Jekkoo
getgyan
A group of students in an Indian village has been selected for testing a new low-cost electronic notepad being built around a new class of green, power-stingy microchips that use a fraction of the electricity of current computer chips
A. has been selected for testing a new low-cost electronic notepad being built around a new class of green, power-stingy microchips that use a fraction of the electricity of current computer chips
B. have been selected to test a new low-cost electronic notepad being built around a new class of green, power-stingy microchips that use a fraction of the electricity used by current computer chips
C. has been selected to test a new low-cost electronic notepad to be built on a new class of green microchips, which are also power-stingy and which use a fraction of the electricity used by current computer chips
D. have been selected for testing a new low-cost electronic notepad being built around a new class of green, power-stingy microchips that use a fraction of the electricity of current computer chips
E. has been selected to test a new low-cost electronic notepad being built around a new class of green, power-stingy microchips that use a fraction of the electricity used by current computer chips
In one of the subject verb questions I've solved way before, there was a sentence which said "a variety of "plural noun" are" as the right answer.
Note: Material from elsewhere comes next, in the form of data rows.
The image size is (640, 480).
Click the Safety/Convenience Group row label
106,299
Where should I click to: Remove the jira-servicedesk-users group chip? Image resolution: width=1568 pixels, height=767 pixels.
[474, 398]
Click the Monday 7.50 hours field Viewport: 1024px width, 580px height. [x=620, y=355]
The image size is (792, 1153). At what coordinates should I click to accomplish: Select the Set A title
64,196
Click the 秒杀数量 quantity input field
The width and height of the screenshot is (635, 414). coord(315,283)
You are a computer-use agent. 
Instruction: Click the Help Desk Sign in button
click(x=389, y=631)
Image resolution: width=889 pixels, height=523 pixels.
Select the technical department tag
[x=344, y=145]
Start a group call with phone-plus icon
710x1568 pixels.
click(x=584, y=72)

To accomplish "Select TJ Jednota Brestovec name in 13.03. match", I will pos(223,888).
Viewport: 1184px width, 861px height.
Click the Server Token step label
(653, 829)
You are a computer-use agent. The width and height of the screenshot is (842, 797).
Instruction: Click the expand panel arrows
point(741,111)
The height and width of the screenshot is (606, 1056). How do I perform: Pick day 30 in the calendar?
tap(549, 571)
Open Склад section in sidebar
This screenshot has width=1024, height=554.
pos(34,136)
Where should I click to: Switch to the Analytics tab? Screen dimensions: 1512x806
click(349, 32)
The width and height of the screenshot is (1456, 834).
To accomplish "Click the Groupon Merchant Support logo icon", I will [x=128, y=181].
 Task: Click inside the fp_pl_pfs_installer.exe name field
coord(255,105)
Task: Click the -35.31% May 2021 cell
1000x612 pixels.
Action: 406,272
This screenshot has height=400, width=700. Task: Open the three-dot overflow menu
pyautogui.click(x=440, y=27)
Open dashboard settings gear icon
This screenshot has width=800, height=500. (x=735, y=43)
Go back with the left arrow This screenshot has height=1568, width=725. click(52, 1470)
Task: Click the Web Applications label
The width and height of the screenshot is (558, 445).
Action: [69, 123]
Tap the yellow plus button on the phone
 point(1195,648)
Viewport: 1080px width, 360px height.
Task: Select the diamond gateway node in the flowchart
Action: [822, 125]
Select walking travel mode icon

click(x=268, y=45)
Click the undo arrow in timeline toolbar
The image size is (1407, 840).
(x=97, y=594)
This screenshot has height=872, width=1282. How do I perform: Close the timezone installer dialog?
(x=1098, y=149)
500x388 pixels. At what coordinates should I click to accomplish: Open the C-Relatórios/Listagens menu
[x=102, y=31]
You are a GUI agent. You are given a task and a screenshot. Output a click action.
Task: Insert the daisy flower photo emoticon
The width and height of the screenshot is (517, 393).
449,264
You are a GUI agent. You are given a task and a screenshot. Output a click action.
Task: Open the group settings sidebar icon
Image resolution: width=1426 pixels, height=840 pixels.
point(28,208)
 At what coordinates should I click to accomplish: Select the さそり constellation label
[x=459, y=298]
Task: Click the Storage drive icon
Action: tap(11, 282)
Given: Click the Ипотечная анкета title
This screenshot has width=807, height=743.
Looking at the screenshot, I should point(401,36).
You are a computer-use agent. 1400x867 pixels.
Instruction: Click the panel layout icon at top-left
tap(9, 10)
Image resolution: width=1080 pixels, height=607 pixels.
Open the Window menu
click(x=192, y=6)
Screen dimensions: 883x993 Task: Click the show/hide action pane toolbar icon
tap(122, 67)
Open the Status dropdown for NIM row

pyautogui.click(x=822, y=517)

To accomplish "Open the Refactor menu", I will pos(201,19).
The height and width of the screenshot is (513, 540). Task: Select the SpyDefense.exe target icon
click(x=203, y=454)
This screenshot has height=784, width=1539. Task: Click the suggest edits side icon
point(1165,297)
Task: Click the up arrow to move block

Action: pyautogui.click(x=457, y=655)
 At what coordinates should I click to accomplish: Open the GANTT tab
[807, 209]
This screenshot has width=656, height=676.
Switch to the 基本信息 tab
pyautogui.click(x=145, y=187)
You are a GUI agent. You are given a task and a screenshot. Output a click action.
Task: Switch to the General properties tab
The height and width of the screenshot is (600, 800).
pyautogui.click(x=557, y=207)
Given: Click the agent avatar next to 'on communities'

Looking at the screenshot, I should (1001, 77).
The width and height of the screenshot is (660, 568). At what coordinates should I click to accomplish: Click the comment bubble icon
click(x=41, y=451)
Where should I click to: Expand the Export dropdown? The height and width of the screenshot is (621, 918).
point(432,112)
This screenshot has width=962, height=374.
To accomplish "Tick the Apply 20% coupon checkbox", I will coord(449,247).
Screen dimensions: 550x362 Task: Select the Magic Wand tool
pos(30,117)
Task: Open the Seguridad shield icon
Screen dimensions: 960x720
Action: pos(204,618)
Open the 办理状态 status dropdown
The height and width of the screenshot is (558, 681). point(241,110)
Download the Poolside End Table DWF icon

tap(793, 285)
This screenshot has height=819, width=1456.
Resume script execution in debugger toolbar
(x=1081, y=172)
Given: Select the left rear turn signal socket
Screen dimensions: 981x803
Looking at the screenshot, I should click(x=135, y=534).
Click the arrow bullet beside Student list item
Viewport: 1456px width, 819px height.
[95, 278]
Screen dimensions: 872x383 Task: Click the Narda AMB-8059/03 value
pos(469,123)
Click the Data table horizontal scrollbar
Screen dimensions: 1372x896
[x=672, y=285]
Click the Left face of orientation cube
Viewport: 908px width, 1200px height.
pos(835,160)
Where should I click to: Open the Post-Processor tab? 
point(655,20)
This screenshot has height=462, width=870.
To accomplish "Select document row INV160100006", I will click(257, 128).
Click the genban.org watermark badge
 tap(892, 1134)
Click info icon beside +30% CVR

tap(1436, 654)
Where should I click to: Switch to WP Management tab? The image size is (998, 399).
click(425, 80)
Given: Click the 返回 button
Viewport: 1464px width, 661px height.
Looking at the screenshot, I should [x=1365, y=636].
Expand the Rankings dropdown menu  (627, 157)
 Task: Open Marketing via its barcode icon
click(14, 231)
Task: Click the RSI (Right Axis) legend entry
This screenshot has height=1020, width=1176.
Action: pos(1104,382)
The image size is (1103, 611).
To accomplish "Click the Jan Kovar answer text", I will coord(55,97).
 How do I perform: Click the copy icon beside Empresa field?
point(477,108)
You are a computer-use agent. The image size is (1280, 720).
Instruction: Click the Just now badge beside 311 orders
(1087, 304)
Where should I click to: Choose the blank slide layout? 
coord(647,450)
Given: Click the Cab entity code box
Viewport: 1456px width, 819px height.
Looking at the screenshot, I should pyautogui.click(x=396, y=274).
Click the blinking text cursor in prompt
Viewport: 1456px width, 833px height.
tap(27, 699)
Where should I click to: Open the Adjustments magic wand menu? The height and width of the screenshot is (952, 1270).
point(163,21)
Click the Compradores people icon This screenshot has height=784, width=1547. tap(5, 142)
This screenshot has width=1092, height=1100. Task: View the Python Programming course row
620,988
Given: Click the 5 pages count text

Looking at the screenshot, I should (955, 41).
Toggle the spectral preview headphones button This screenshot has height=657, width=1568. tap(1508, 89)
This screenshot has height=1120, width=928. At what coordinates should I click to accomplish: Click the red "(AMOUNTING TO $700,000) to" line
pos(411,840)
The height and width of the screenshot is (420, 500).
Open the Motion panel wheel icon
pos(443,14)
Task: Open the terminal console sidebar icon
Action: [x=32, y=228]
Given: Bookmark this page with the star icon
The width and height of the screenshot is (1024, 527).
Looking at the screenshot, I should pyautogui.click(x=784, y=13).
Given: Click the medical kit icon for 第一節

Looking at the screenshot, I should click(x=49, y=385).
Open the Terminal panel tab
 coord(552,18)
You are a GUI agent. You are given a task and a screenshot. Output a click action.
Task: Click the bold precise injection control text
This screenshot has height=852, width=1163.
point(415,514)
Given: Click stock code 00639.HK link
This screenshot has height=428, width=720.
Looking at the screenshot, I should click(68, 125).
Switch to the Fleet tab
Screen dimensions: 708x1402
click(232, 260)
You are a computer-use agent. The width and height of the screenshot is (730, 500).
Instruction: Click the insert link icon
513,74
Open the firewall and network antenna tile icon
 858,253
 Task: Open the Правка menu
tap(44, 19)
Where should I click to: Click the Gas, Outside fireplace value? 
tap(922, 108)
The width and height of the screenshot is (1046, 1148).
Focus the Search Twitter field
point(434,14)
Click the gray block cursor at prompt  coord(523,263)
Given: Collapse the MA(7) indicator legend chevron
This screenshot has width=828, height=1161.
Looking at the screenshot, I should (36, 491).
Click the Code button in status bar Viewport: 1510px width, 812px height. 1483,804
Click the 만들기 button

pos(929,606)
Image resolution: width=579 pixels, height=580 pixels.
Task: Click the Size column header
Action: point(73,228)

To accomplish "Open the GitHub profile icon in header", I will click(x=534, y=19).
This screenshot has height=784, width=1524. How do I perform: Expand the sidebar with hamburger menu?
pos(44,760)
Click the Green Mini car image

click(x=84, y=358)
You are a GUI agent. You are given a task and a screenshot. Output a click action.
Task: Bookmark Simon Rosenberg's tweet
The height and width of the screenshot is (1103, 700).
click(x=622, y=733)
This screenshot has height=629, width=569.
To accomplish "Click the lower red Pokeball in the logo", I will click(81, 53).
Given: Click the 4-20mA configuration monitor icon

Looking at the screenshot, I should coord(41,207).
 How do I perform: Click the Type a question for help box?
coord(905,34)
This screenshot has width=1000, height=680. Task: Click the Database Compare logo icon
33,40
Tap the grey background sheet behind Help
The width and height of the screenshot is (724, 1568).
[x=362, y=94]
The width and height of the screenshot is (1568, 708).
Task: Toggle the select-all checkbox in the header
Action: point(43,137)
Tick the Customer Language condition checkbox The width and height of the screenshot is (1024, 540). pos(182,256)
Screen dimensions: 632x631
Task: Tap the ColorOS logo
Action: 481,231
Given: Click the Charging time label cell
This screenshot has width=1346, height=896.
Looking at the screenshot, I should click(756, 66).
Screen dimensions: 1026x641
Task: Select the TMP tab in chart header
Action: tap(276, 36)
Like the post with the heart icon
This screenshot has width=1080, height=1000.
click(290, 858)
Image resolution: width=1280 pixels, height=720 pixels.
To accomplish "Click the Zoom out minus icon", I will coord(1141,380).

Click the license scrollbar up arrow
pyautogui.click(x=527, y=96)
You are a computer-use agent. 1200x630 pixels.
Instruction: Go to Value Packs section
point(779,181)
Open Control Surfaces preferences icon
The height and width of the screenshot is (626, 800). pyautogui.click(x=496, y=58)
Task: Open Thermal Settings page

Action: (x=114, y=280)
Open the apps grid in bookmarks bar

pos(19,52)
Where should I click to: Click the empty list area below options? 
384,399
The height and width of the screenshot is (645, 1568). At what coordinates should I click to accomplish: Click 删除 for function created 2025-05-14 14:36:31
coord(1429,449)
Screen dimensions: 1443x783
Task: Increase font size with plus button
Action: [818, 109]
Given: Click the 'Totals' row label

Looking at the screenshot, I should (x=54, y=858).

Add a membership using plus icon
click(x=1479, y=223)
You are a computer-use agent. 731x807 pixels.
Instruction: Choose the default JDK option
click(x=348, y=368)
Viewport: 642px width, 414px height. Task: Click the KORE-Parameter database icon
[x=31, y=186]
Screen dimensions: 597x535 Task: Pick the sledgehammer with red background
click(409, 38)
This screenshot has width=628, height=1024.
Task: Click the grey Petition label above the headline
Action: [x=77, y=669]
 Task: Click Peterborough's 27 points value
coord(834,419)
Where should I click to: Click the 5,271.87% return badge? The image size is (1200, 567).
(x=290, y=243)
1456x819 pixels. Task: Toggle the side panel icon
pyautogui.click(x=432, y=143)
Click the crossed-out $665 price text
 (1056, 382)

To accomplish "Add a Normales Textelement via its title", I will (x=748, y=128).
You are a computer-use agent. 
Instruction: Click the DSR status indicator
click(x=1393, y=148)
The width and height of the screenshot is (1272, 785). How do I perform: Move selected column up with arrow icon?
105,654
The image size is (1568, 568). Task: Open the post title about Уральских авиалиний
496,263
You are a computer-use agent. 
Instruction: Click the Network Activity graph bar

Does anybody remember? How come "are" is used instead of "is"? Thats what had confused me and made me select choices with plural verbs.. Please help.
Case A:
When the SANAM pronouns (some, any, none, all, more/most) or quantity words (half, 10%, 3/4th, quarter etc.) are used, the verb takes up the number (singular /plural) of the accompanying noun:
Plural:
Some of the slices ARE eaten.
Majority of the students ARE lazy.
Half of the bags ARE blue.
10% of the books ARE damaged by fire.
Singular:
Some of the pizza IS eaten.
Majority of the student-union IS upset.
Half of the sky IS blue.
10% of the library IS damaged by fire.
Case B:
The above concept however does not apply for collective nouns (group, team, class, bevy, pool, etc.) A collective noun is always singular. Therefore,
A group of students HAS been selected......... (the correct option of the subject sentence)
A bevy of girls IS approaching from right.
In the example you gave, "variety of 'plural noun' ARE", the word 'variety' was probably considered a quantity word and therefor the verb took up the number ( singular/plural) of the accompanying noun (Case A above).